OpenAI’s artificial intelligence-powered chatbot ChatGPT is getting worse over time, and researchers don’t understand why.
on July 18 Study Researchers at Stanford and UC Berkeley found that ChatGPT’s latest models have become much less capable of accurately answering a similar series of questions within a few months.
The authors of the study could not give a clear answer as to why the capabilities of AI chatbots have deteriorated.
To test how reliable the different ChatGPT models were, three researchers, Lingjiao Chen, Matei Zaharia and James Xue, asked the ChatGPT-3.5 and ChatGPT-4 models to solve a series of math problems, answer sensitive questions, write new lines of code and conduct. Spatial reasoning from signs.

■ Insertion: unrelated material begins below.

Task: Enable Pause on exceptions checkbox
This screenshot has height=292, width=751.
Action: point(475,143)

we rated #chatgptSubstantial differences were found in its behavior over time and the answers to *same questions* between the June and March versions of GPT4 and GPT3.5. Newer versions broke down in some functions. w/ Lingjiao Chen @matei_zaharia pic.twitter.com/FEiqrUVbg6
— James Zou (@james_y_zou) 19 July 2023
According to research, in March ChatGPT-4 was able to identify prime numbers with a 97.6% accuracy rate. In the same test conducted in June, the GPT-4’s accuracy had dropped to just 2.4%.

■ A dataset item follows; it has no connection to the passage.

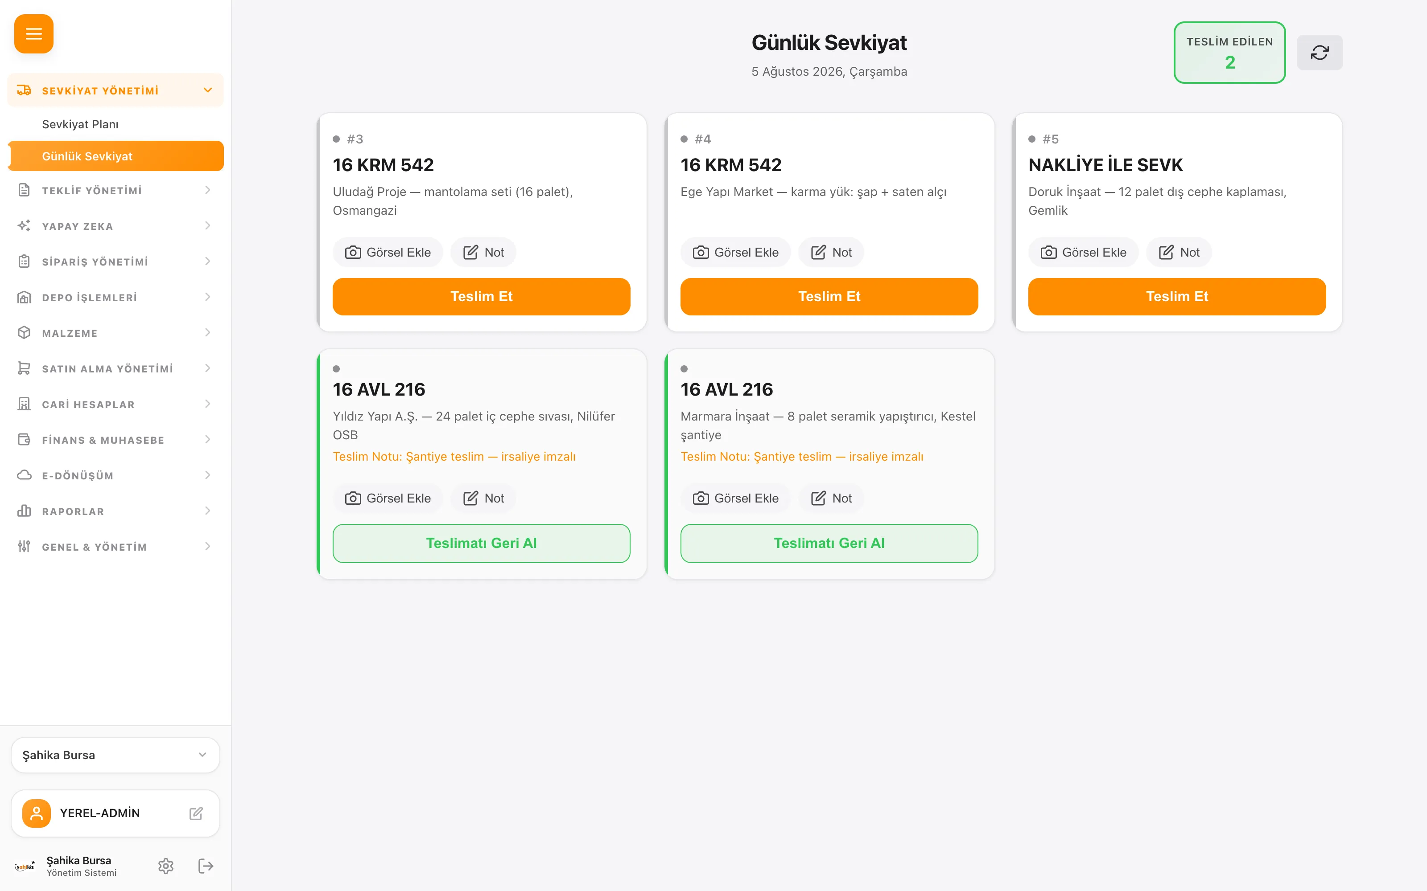
Task: Click Teslim Et on Doruk İnşaat card
Action: 1177,296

In contrast, the earlier GPT-3.5 model improved prime number recognition within the same time frame.
Connected: The SEC’s Gary Gensler believes AI can strengthen its enforcement regime
When it came to generating lines of new code, the capabilities of both models degraded substantially between March and June.

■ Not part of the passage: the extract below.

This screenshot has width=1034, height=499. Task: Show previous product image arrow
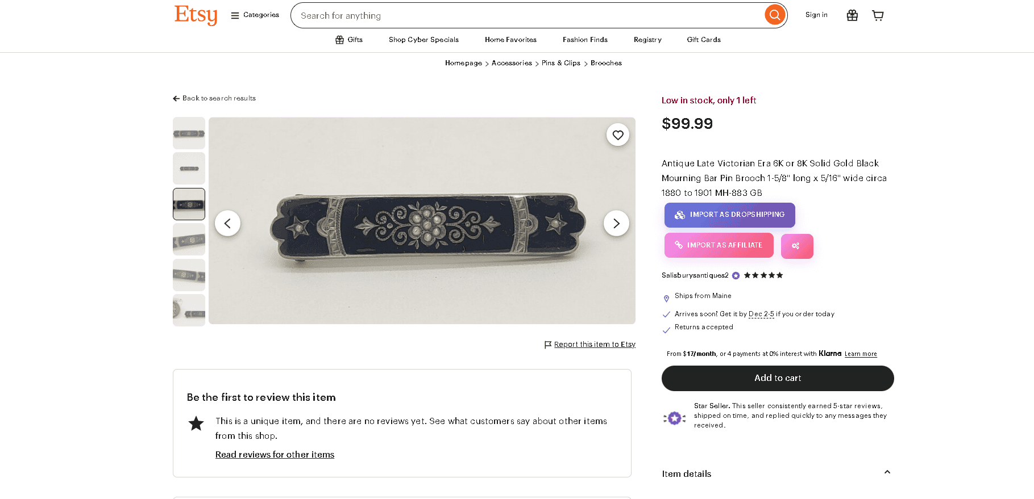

The study also found ChatGPT’s responses to sensitive questions – in some instances focusing on ethnicity and gender – subsequently became more terse in refusing to answer.
Earlier iterations of the chatbot provided extensive reasoning for why it could not answer some sensitive questions. However, in June the models apologized to the user and refused to respond.
“The behavior of a ‘same’ (large language model) service can change substantially in a relatively short period of time,” write the researchers, noting the need for continuous monitoring of AI model quality.
The researchers recommend users and companies that rely on LLM services as a component in their workflow implement some form of monitoring analytics to ensure that the chatbot’s speed is maintained.
On June 6, OpenAI unveiled plans to create a team that would help manage risks arising from a superintelligent AI system, something that is expected to arrive within this decade.
AI Eye: Trained AI Goes Crazy on AI Stuff, Is Threads the Loss Leader for AI Data?